◆ RECORDS TO USE
····················

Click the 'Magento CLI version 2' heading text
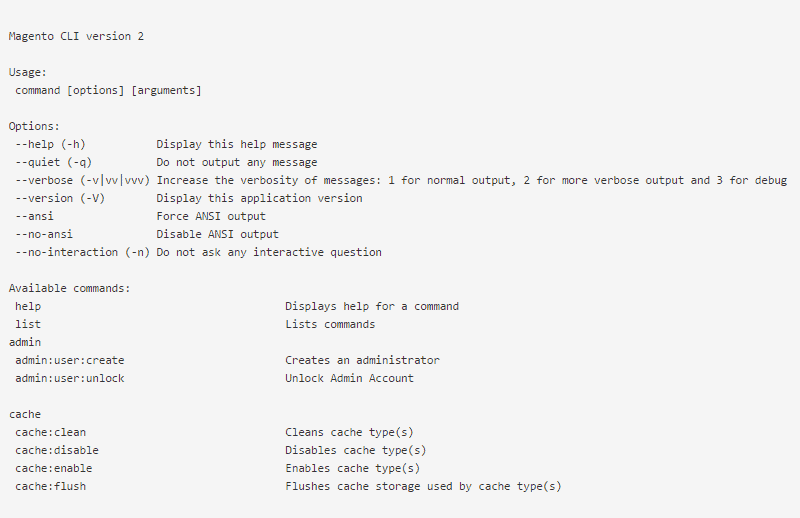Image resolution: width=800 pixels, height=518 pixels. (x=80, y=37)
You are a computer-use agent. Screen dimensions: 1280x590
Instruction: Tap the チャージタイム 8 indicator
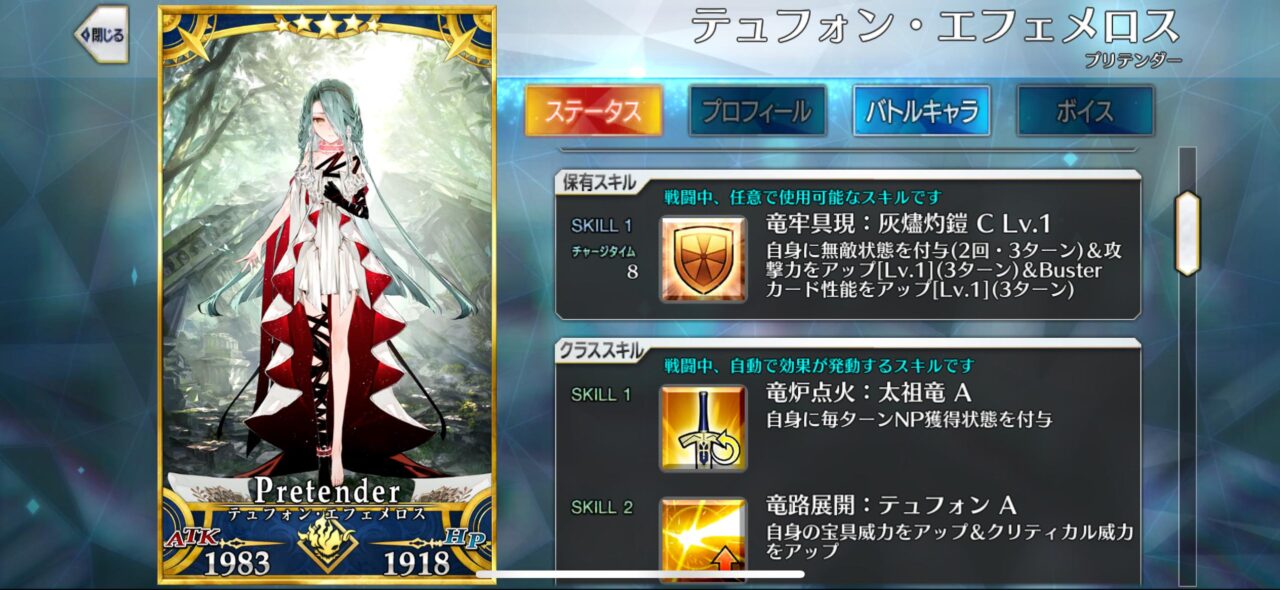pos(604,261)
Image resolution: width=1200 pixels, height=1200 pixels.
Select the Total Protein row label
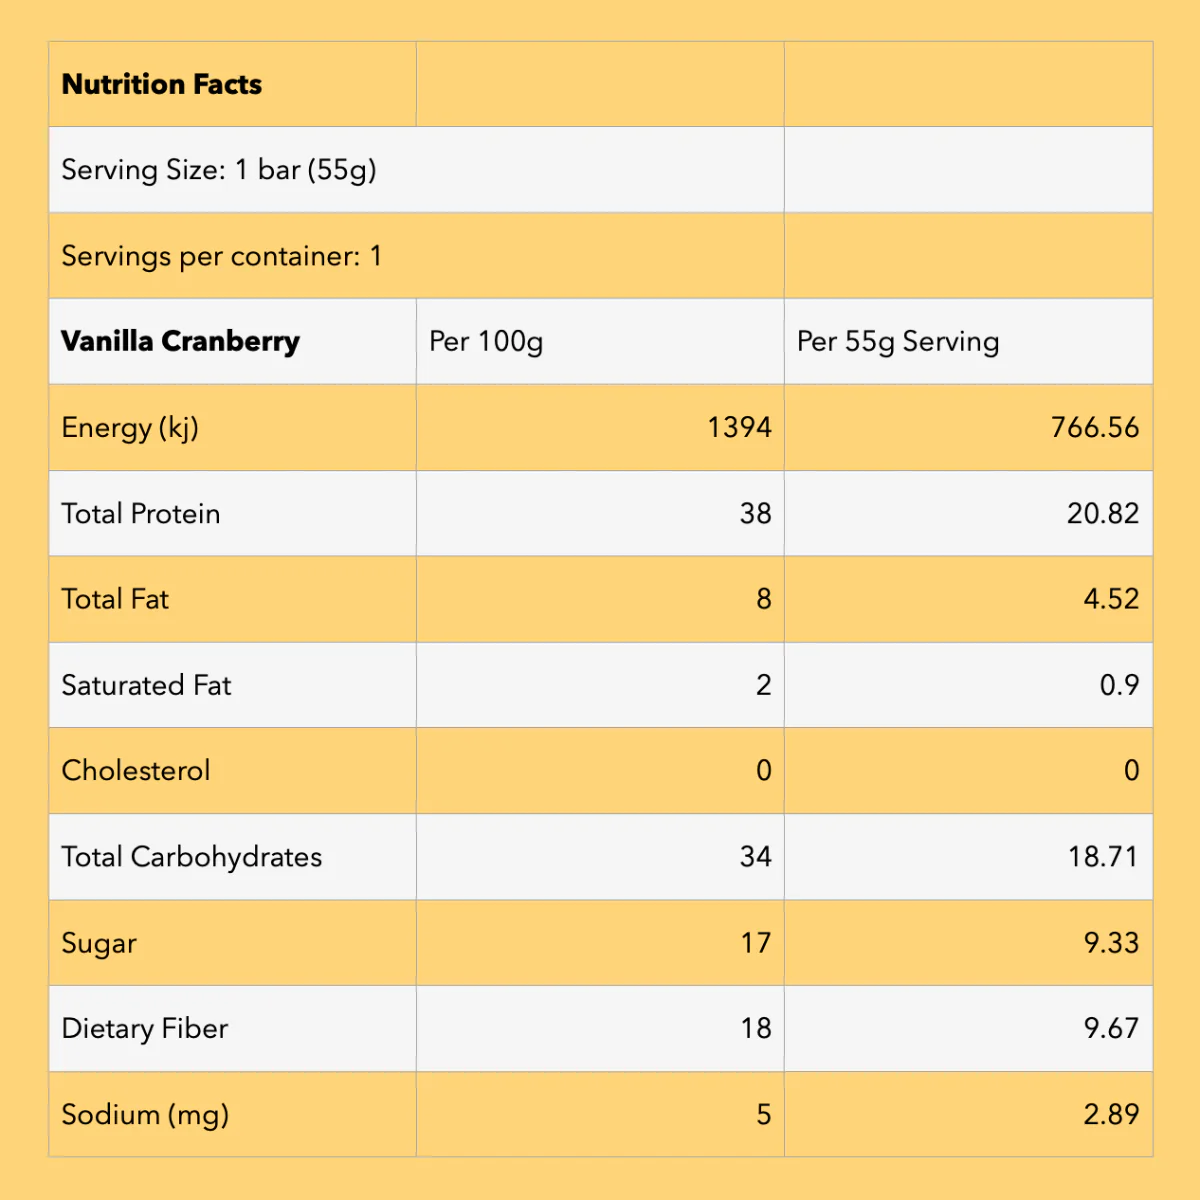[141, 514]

····················

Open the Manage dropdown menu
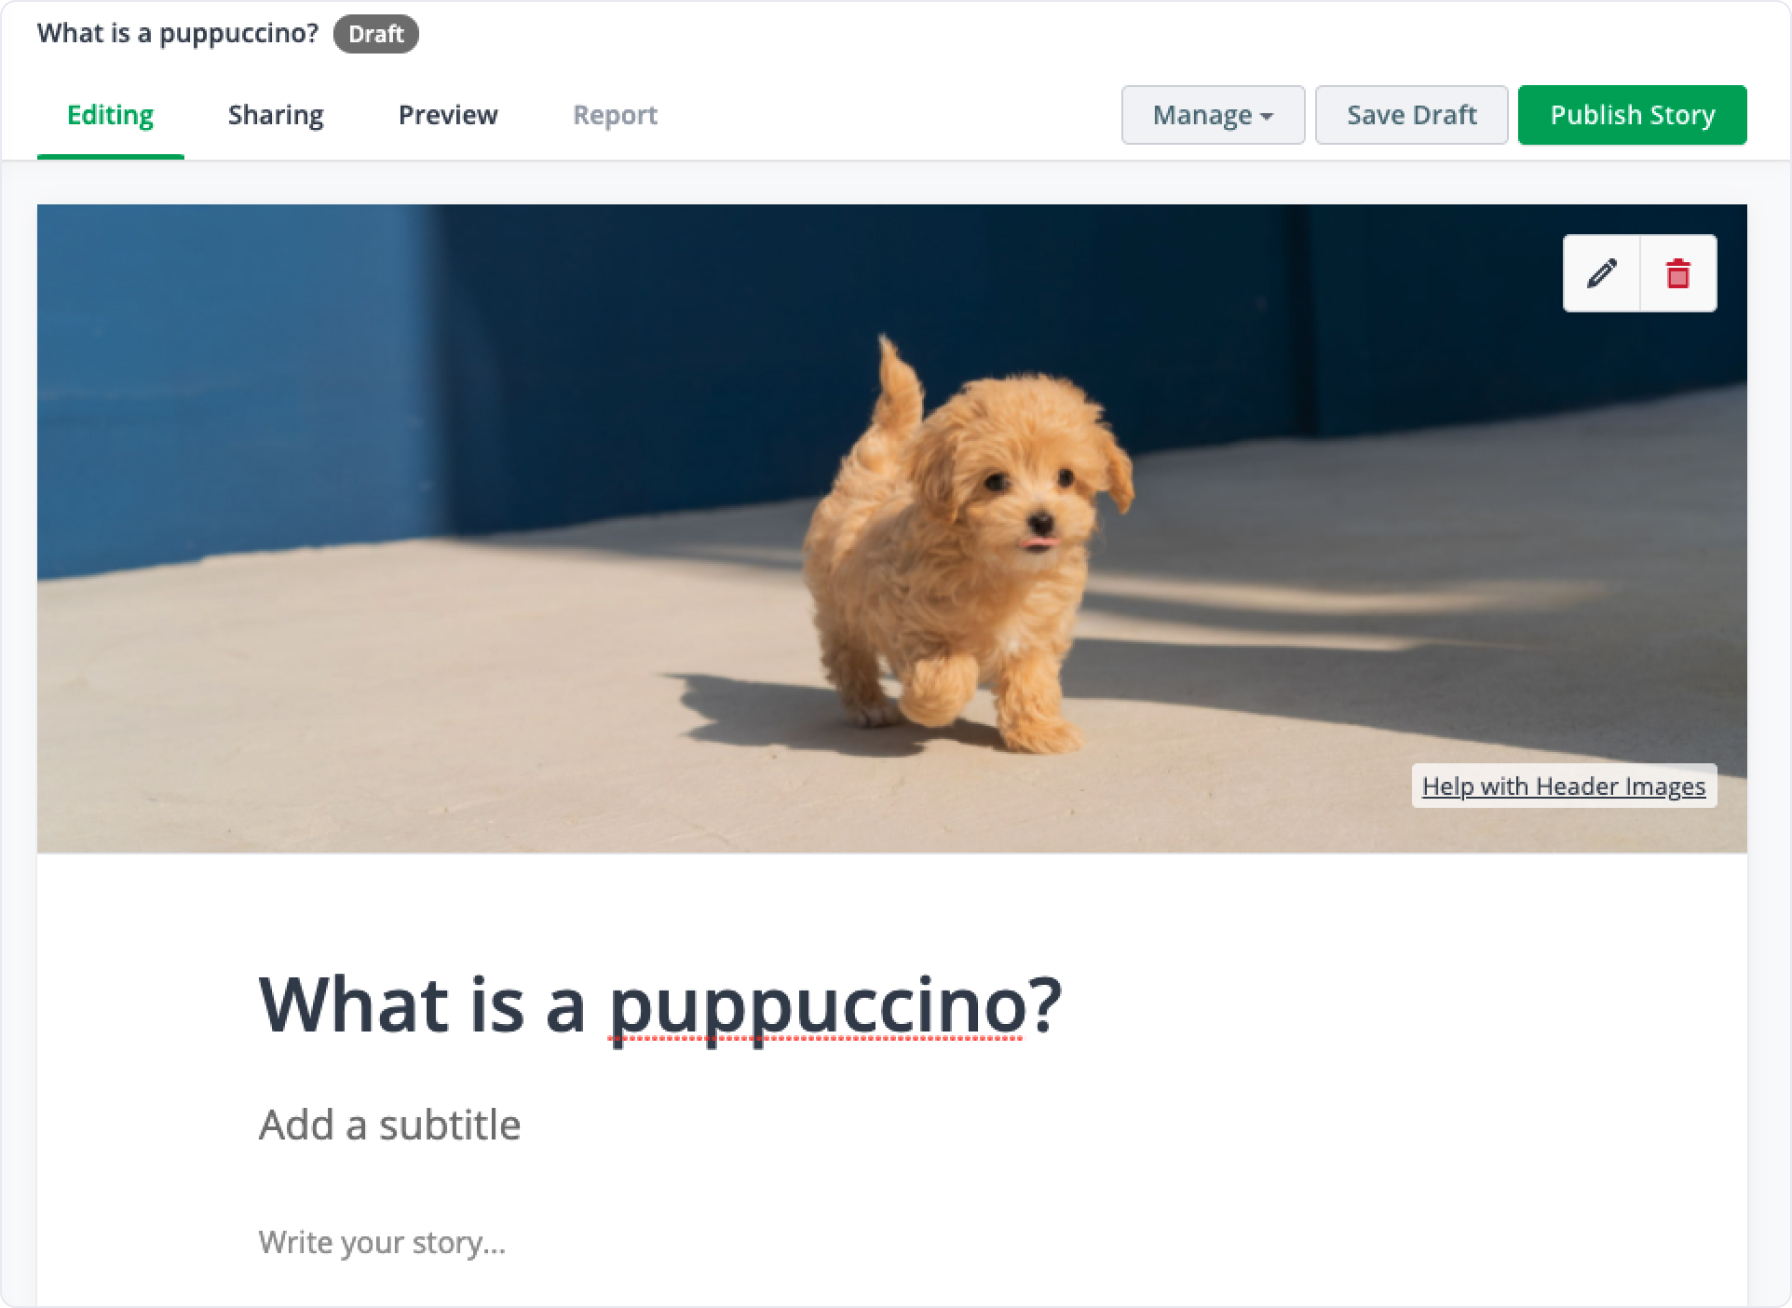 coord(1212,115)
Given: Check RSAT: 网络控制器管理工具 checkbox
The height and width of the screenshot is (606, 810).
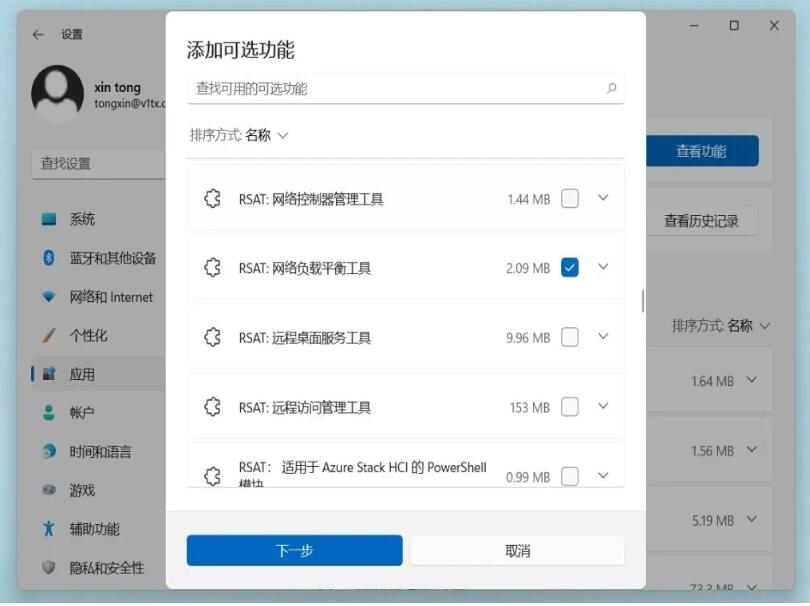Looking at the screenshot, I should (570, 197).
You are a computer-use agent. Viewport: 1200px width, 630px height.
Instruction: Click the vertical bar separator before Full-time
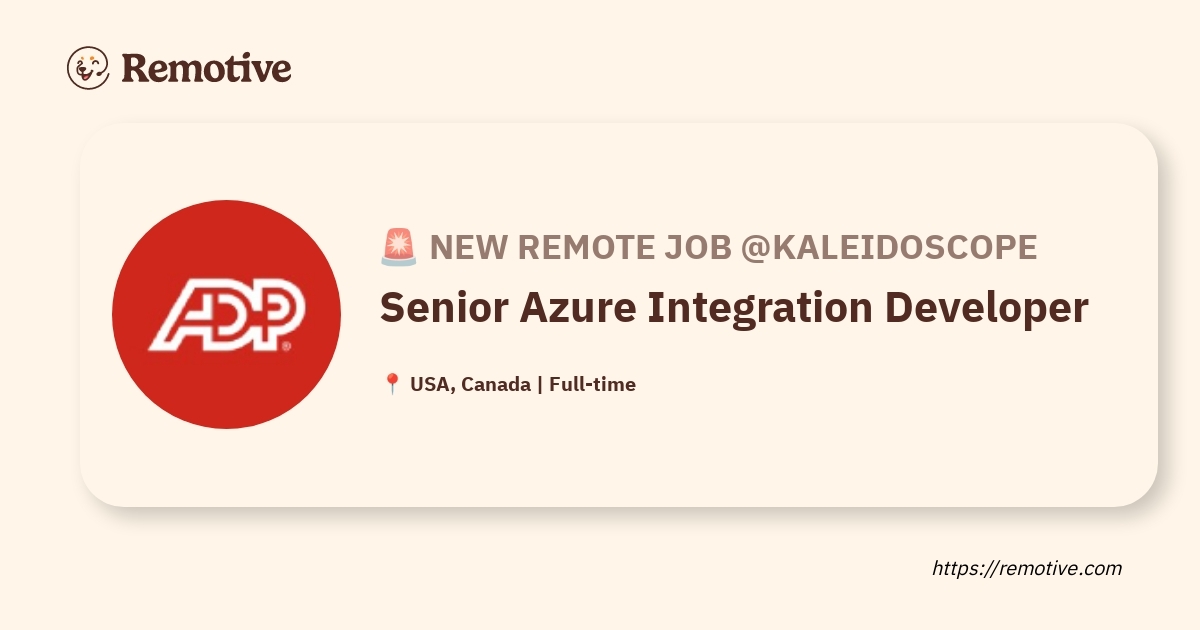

····················

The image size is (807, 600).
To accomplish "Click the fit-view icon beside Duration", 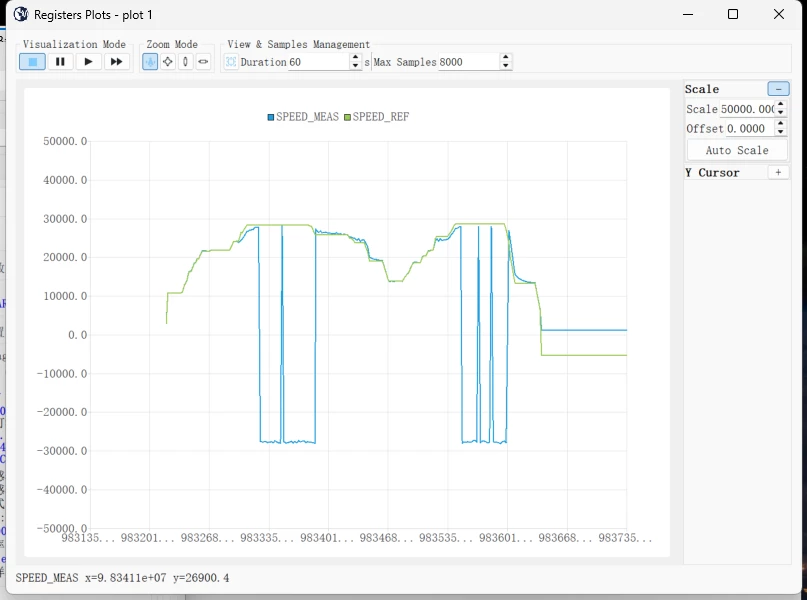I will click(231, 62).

····················

◆ WORK INSTRUCTIONS
Exact repeat of the material above: every line from the one with "The height and" through the one with "Instruction: Click the", endpoints included, and nothing more. No pictures.

◆ OUTPUT BELOW
The height and width of the screenshot is (606, 810).
Looking at the screenshot, I should (570, 197).
You are a computer-use agent. Viewport: 1200px width, 630px height.
Instruction: Click the vertical bar separator before Full-time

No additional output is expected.